**RECORDS FOR THIS EXERCISE**

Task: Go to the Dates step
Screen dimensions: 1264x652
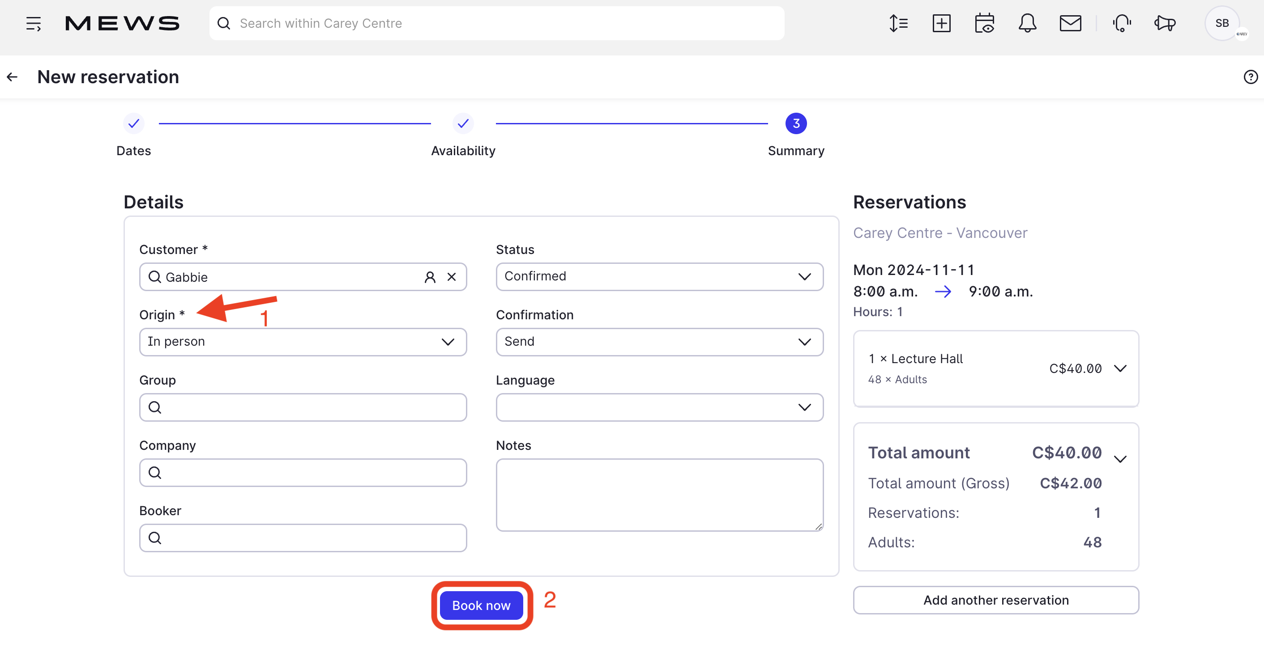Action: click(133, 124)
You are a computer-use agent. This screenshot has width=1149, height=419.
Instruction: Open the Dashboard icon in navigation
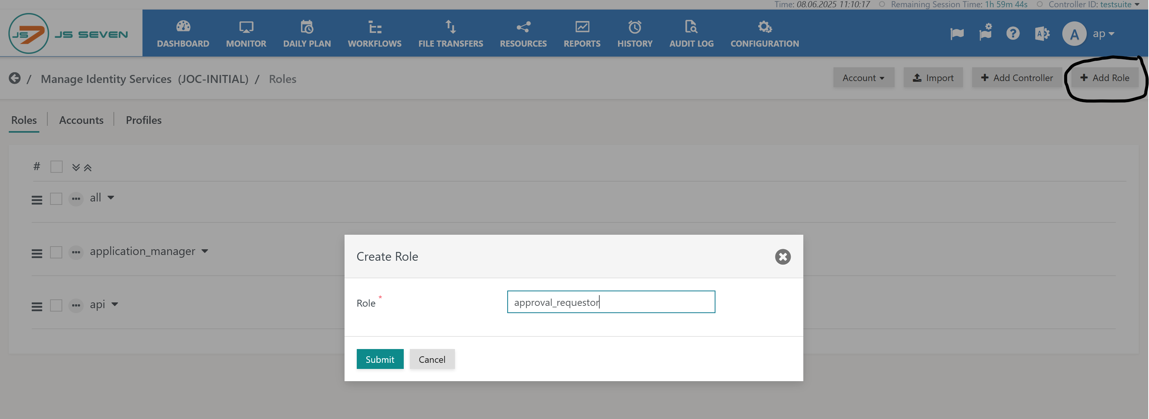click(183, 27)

**WHAT YOU WILL DO**
Word for word, restate every line of the listing, omitting the pictures.

**TASK RESULT**
Task: Go to the Dates step
Screen dimensions: 1264x652
Action: click(133, 124)
You are a computer-use agent. This screenshot has width=1149, height=419.
Instruction: Open the Dashboard icon in navigation
click(183, 27)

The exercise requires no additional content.